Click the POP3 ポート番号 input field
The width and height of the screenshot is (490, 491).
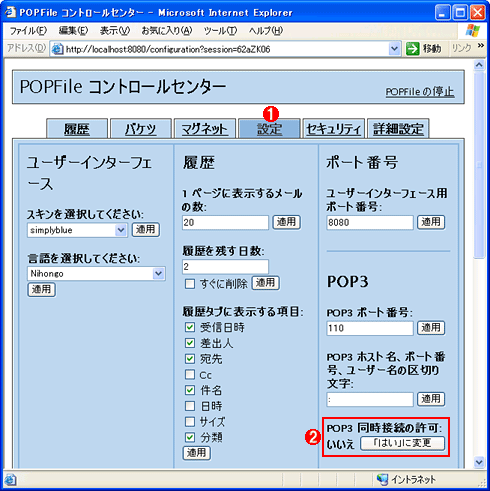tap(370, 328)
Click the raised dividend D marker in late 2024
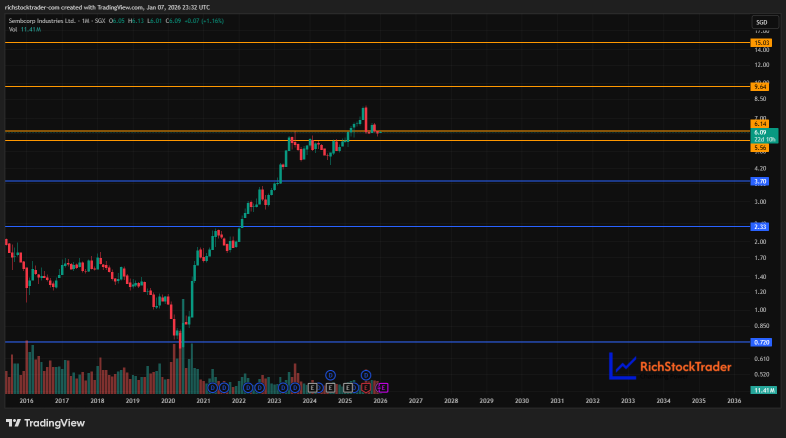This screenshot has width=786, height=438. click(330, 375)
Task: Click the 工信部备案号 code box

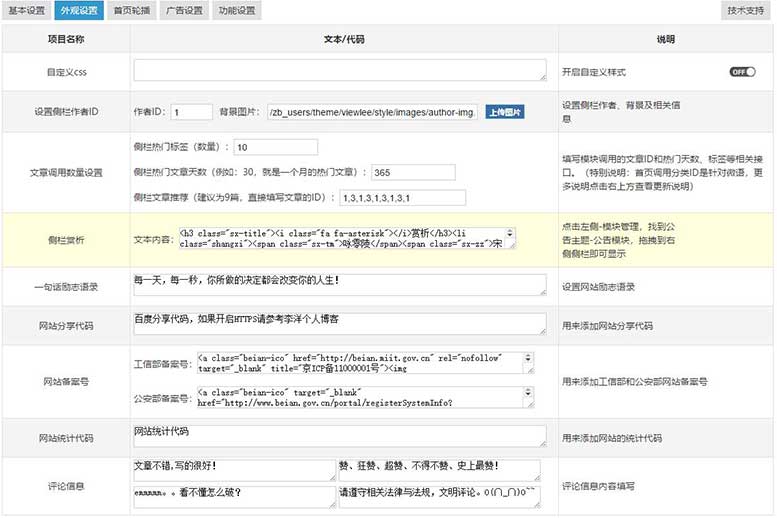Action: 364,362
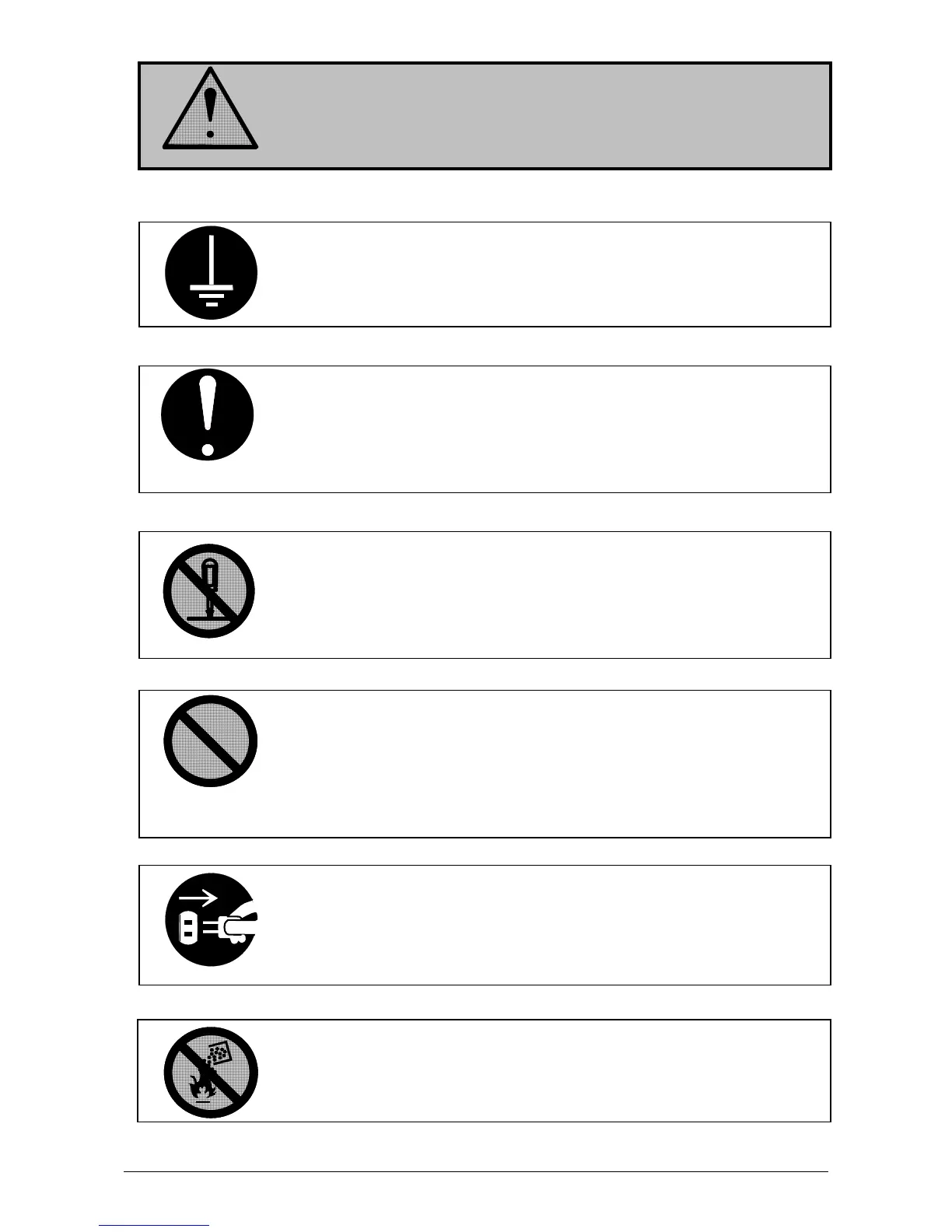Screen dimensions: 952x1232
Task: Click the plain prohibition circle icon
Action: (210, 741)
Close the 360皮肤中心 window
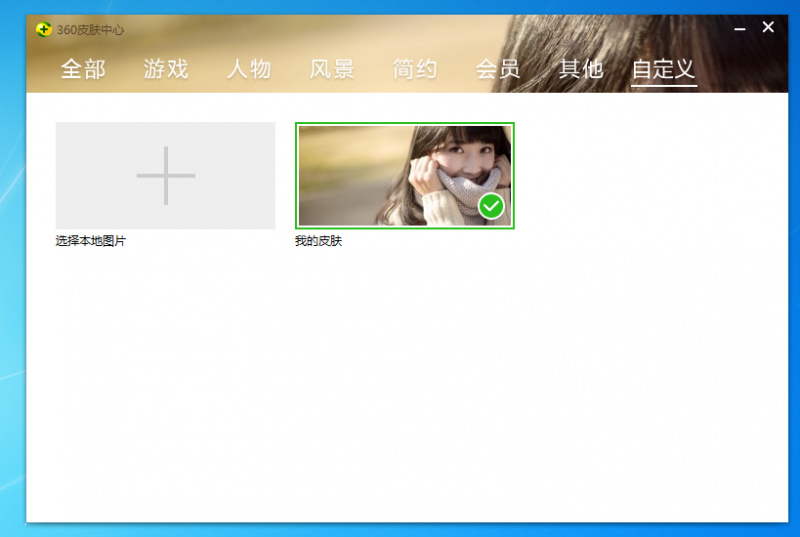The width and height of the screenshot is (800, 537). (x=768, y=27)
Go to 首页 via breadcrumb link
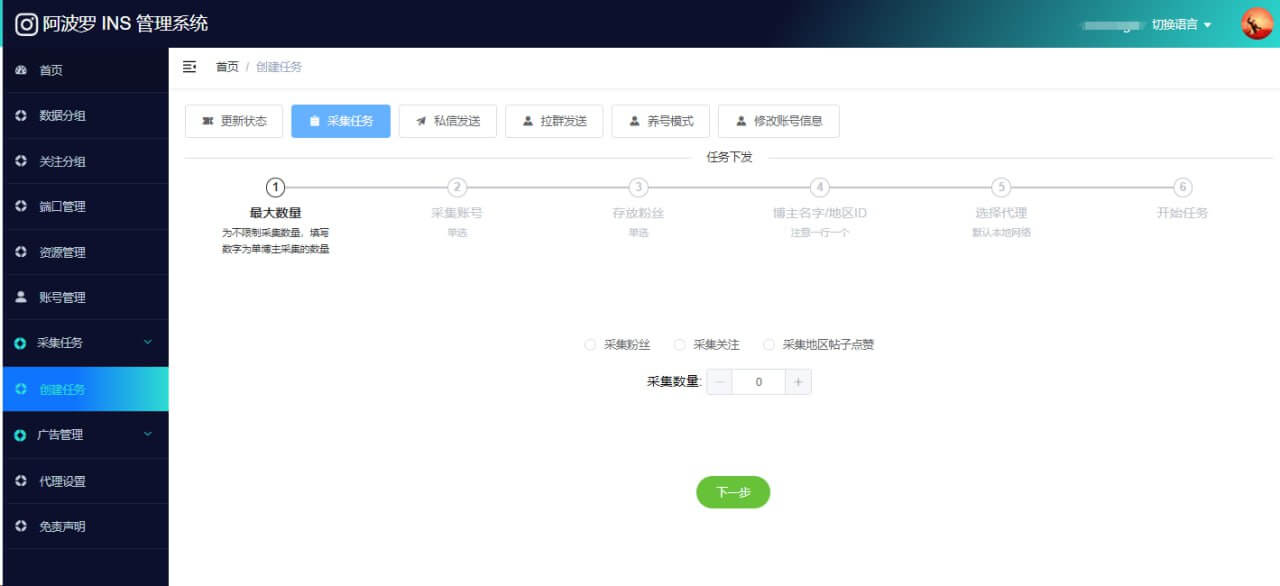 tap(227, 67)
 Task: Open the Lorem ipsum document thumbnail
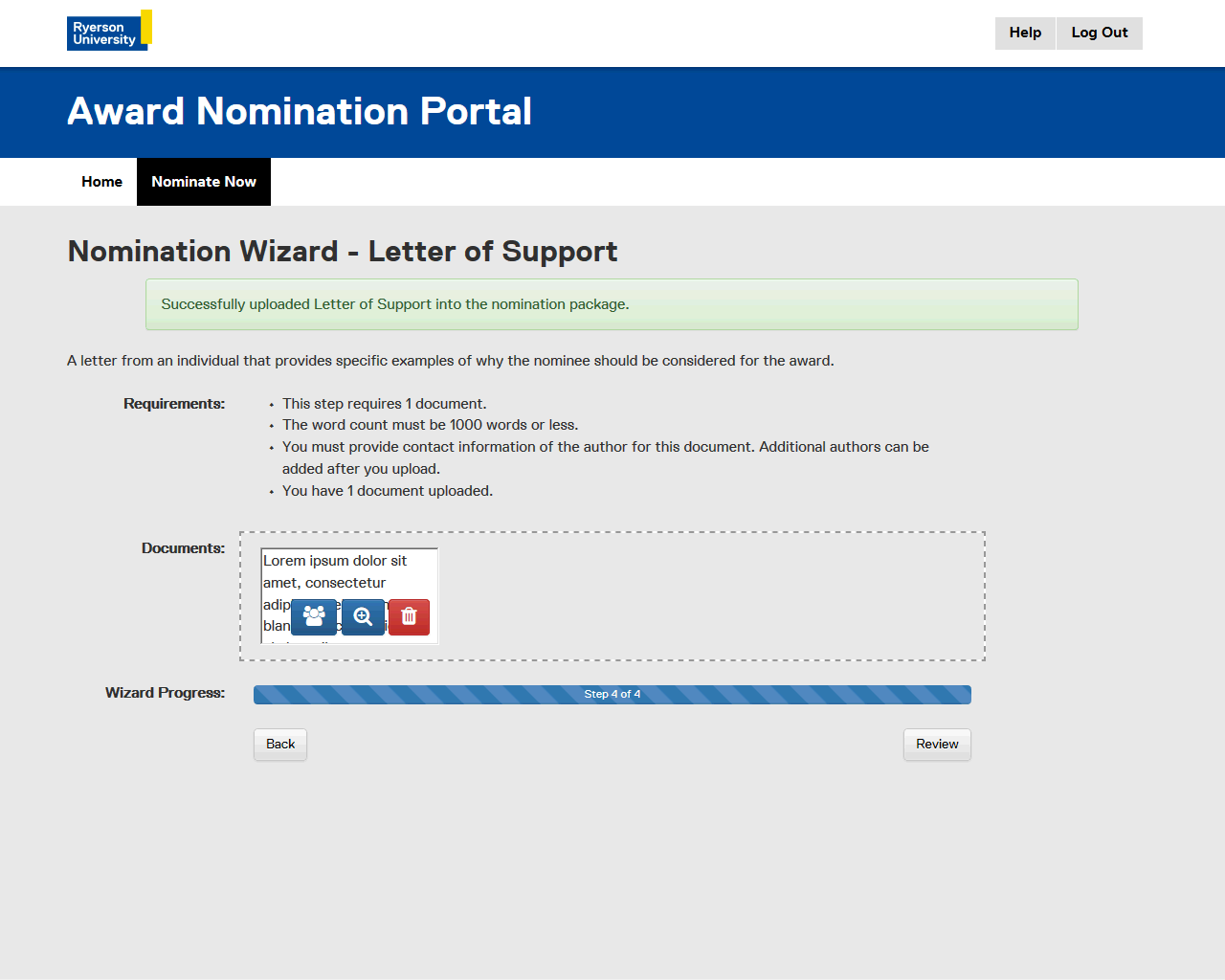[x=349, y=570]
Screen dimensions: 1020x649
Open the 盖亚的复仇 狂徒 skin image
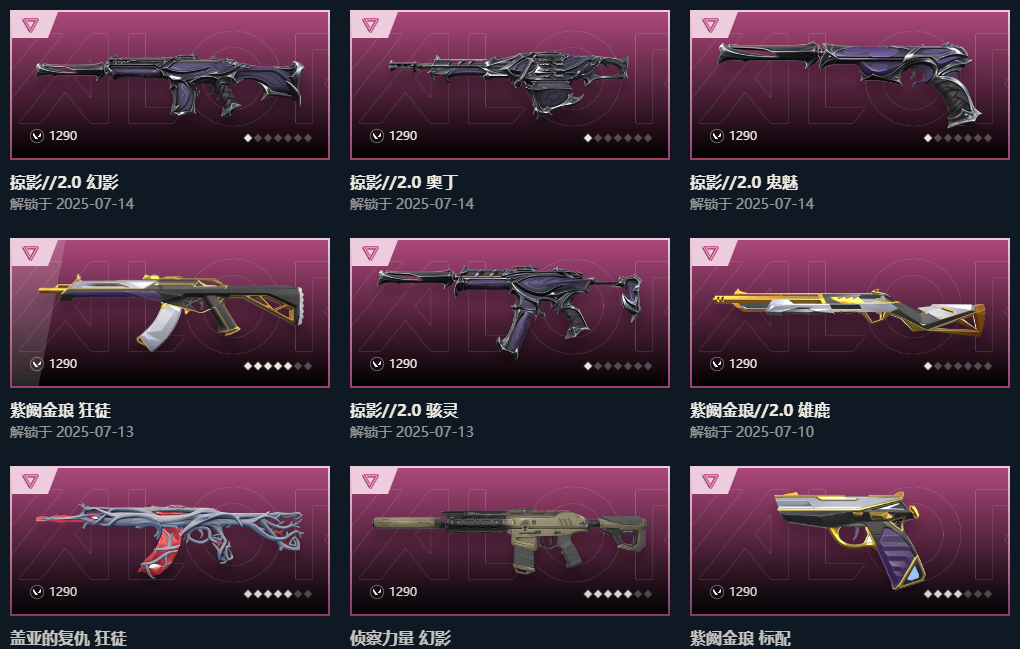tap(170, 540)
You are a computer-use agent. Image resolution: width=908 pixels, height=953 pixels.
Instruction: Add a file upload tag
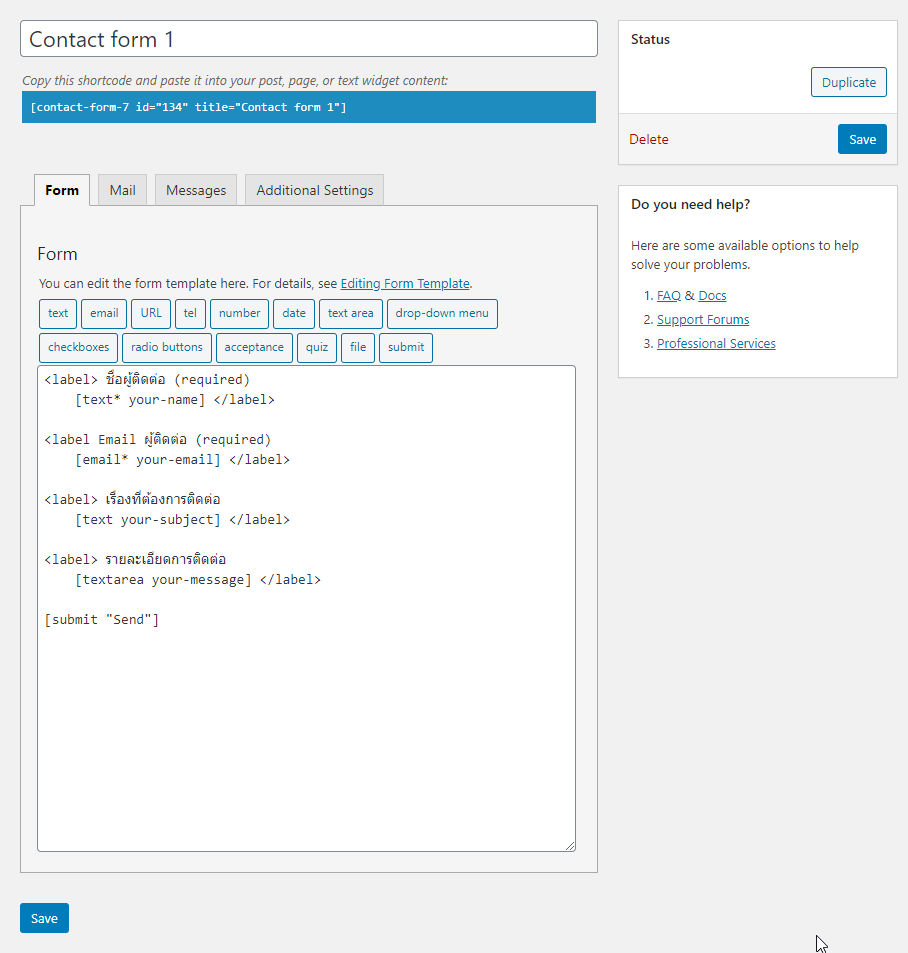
==========
Give back the material above word for word; no picture belongs in it.

Click the POP3 ポート番号 input field
The width and height of the screenshot is (490, 491).
tap(370, 328)
Click the raised dividend D marker in late 2024
This screenshot has width=786, height=438. click(330, 375)
Task: Click the 工信部备案号 code box

Action: 364,362
Screen dimensions: 952x1232
Task: Click the plain prohibition circle icon
Action: (210, 741)
Close the 360皮肤中心 window
The width and height of the screenshot is (800, 537). (x=768, y=27)
Go to 首页 via breadcrumb link
 tap(227, 67)
 Task: Open the Lorem ipsum document thumbnail
[x=349, y=570]
Screen dimensions: 1020x649
Open the 盖亚的复仇 狂徒 skin image
tap(170, 540)
You are a computer-use agent. Image resolution: width=908 pixels, height=953 pixels.
Instruction: Add a file upload tag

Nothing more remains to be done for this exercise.